Theme Achieving Adequate Dialysis Prescription for Individual Patients
Title Anticoagulation in hemodialysis
Publish Date 2009/05
Author Yusuke Tsugawa Division of Nephrology, Department of Medicine, St. Luke's International Hospital
Author Yasuhiro Komatsu Division of Nephrology, Department of Medicine, St. Luke's International Hospital
[ Summary ] To prevent clotting in extracorporeal circuits during hemodialysis, anticoagulant treatment is mandatory. Unfractionated heparin, low-molecular-weight heparin, heparinoids (danaparoid and fondaparinux), trombin inhibitors (argatroban), nafamostat mesilate, trisodium citrate and heparin-free dialysis are the choices of anticoagulation techniques.

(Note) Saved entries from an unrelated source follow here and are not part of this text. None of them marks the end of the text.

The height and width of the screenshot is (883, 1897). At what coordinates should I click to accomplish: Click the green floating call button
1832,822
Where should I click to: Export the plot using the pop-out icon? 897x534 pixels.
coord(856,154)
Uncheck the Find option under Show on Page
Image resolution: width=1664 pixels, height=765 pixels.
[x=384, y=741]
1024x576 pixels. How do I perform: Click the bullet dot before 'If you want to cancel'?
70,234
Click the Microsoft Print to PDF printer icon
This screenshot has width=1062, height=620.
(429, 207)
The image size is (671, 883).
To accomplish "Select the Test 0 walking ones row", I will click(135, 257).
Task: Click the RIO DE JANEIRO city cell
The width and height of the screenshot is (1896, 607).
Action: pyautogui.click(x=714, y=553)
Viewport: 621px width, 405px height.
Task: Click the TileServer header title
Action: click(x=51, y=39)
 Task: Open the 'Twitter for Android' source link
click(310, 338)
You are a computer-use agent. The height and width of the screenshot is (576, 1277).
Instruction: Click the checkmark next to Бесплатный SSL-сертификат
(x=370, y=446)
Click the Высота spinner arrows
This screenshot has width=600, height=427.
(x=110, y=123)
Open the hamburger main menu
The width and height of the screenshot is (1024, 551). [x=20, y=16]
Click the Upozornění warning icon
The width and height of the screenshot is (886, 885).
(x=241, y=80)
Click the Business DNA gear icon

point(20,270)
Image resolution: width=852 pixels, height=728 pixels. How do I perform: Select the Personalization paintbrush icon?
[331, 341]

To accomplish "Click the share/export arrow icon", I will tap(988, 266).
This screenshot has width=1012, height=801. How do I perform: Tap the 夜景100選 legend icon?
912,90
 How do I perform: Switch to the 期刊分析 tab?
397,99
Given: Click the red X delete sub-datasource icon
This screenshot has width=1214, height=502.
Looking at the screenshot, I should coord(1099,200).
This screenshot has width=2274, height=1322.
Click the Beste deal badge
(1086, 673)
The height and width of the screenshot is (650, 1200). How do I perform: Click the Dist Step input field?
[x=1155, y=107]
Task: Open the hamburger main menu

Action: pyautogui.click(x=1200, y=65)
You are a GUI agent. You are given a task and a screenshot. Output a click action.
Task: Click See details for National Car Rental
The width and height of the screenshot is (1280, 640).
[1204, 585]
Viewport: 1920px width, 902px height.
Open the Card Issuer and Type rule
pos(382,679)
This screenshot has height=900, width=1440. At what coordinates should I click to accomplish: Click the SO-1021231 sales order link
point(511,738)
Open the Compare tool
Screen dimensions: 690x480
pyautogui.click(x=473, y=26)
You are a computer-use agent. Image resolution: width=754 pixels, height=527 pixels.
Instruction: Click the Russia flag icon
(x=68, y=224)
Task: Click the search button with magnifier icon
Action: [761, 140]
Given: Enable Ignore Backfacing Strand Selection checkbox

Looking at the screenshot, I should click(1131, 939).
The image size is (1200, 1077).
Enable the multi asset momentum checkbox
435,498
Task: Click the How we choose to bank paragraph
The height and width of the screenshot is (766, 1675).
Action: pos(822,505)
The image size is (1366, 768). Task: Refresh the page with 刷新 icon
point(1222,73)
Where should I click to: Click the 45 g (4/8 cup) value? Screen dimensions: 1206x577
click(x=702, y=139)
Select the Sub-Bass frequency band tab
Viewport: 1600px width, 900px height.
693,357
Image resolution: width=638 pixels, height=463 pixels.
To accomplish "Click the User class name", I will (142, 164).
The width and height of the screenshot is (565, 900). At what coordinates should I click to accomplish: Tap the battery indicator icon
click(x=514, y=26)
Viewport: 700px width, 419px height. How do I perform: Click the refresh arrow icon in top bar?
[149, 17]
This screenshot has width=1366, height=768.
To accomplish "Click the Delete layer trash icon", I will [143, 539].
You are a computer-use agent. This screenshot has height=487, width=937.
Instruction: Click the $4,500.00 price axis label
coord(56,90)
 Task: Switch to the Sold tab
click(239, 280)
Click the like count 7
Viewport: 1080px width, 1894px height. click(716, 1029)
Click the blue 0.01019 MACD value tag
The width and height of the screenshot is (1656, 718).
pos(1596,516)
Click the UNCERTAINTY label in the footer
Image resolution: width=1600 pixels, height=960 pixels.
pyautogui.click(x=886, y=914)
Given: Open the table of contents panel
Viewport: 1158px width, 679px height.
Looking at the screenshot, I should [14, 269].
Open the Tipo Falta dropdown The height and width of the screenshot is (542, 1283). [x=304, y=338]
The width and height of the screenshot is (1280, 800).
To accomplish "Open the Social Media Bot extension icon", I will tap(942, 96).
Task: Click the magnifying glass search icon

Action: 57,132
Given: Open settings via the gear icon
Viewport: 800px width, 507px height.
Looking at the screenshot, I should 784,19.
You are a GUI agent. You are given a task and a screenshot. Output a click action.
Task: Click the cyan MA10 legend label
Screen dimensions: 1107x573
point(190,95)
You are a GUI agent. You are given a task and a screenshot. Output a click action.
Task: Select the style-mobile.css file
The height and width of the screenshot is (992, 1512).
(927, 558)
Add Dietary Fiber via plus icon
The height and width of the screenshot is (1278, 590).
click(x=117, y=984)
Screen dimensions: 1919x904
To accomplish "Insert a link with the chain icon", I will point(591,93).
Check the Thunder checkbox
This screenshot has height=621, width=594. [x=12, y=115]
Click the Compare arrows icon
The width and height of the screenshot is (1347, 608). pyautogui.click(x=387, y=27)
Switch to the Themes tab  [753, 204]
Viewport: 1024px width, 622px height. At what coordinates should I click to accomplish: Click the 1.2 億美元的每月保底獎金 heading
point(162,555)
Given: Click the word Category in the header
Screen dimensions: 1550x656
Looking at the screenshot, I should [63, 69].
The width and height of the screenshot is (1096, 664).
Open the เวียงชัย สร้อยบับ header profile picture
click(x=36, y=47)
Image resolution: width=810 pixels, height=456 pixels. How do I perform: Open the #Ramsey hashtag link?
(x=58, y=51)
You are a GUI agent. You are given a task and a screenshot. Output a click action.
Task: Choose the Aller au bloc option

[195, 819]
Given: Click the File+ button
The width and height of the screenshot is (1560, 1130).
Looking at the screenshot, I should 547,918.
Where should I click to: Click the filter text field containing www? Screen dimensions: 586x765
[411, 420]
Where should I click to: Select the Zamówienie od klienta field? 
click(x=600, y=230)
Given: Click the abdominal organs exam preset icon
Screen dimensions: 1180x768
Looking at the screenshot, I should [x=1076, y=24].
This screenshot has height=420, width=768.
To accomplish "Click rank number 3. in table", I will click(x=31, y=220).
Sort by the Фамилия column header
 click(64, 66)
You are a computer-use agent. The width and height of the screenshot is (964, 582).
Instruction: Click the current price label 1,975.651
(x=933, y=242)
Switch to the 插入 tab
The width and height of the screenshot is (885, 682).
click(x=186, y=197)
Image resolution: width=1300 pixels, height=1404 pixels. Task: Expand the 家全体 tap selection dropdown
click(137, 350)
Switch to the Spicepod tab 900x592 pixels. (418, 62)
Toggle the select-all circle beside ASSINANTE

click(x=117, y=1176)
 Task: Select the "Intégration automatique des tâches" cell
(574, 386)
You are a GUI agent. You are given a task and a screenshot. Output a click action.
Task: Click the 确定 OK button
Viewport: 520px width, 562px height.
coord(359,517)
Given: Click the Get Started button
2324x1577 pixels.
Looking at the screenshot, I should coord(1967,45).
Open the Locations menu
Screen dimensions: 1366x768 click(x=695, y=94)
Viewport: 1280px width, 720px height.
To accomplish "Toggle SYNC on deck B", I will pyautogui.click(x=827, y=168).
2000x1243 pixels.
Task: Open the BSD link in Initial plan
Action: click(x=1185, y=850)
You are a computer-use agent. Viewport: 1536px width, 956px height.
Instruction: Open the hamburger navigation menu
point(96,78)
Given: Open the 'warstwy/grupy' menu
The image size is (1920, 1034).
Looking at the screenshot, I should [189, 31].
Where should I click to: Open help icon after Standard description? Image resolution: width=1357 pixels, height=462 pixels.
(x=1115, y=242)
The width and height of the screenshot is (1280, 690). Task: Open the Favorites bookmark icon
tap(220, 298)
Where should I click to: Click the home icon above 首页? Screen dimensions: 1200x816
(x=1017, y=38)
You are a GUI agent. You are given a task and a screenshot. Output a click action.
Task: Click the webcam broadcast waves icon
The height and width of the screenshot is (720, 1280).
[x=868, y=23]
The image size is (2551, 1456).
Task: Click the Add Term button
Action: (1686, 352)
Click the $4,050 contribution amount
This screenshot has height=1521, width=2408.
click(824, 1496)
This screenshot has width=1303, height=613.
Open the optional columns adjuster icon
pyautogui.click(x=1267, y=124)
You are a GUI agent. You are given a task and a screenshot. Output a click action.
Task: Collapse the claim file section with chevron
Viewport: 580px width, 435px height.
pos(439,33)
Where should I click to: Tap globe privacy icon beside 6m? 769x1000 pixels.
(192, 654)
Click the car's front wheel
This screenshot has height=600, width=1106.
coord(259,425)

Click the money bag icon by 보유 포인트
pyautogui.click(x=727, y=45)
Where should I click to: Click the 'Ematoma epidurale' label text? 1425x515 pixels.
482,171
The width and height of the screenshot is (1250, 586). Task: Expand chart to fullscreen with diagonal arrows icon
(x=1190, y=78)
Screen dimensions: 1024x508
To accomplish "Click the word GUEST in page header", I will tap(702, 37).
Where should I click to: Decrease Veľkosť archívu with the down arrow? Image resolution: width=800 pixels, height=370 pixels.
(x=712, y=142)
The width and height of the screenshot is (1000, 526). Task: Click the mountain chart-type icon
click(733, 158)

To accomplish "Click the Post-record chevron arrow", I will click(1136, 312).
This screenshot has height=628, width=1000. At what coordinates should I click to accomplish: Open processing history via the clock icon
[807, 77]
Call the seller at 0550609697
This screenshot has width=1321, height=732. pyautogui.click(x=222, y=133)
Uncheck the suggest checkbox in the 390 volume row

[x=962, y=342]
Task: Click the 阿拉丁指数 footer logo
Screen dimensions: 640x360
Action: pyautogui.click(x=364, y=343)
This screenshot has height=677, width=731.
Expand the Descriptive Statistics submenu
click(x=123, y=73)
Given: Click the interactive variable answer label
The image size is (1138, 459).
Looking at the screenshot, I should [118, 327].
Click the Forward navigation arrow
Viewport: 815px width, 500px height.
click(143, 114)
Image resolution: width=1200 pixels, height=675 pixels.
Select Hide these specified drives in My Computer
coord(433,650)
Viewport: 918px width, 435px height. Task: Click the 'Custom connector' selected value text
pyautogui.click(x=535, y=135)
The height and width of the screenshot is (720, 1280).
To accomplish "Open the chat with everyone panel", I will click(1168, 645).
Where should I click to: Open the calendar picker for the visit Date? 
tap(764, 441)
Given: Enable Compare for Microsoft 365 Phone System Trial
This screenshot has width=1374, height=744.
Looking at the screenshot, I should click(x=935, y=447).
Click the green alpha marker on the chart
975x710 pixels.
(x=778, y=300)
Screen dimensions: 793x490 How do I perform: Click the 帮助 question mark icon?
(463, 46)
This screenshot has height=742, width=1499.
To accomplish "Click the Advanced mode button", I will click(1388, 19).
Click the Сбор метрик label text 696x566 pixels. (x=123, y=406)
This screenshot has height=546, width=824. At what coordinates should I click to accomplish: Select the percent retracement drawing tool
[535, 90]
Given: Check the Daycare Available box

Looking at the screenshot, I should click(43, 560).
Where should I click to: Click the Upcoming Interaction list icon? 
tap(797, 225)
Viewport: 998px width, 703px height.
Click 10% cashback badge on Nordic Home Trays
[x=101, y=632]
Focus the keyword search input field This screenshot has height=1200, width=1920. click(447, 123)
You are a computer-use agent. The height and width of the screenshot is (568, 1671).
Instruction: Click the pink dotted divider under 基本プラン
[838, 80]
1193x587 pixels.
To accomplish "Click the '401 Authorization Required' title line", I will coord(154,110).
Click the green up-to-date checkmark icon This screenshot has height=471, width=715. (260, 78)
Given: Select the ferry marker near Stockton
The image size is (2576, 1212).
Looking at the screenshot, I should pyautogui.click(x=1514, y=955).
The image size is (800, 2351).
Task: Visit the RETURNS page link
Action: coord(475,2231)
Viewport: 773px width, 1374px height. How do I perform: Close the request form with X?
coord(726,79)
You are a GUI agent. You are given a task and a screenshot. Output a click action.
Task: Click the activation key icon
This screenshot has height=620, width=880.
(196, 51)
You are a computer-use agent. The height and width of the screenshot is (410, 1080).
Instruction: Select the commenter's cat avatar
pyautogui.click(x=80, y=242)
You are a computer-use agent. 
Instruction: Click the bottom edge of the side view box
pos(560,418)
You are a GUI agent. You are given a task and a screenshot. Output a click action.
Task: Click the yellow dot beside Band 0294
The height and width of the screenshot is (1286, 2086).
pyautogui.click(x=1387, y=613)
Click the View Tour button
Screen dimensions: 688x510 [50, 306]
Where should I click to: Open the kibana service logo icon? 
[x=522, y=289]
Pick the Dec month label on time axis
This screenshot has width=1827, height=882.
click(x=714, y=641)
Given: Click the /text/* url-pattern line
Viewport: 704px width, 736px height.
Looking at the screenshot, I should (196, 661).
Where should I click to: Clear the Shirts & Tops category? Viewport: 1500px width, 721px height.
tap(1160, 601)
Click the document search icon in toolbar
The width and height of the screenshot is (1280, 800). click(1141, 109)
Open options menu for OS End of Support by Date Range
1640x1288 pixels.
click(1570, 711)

In the United Stetes and Japan, unfractionated heparin is primarily used, whereas in Europe, low-molecular-weight heparin is the most common choice. Low-molecular-weight heparin has been shown to be safe and effective, producing fewer adverse effects such as hyperlipidemia, hyperkalemia or osteoporosis, compared with unfractionated heparin. It is important to note that low-molecular-weight heparin has a longer half-life than unfractionated heparin, and the anticoagulant effects of low-molecular-weight heparin can be blocked only partially by protamine, making low-molecular-weight heparin more dangerous for patients at high risk of bleeding. Trisodium citrate and heparin-free dialysis are the traditional options for patients at high risk of bleeding. Nafamostat mesilate is an excellent anticoagulation option because of its extremely short half-life (8 minutes) and high adjustability. For those with heparin-induced thrombocytopenia, heparinoids, hirudidin or citrate anticoagulation are recommended, but nafamostat mesilate is also safe to use.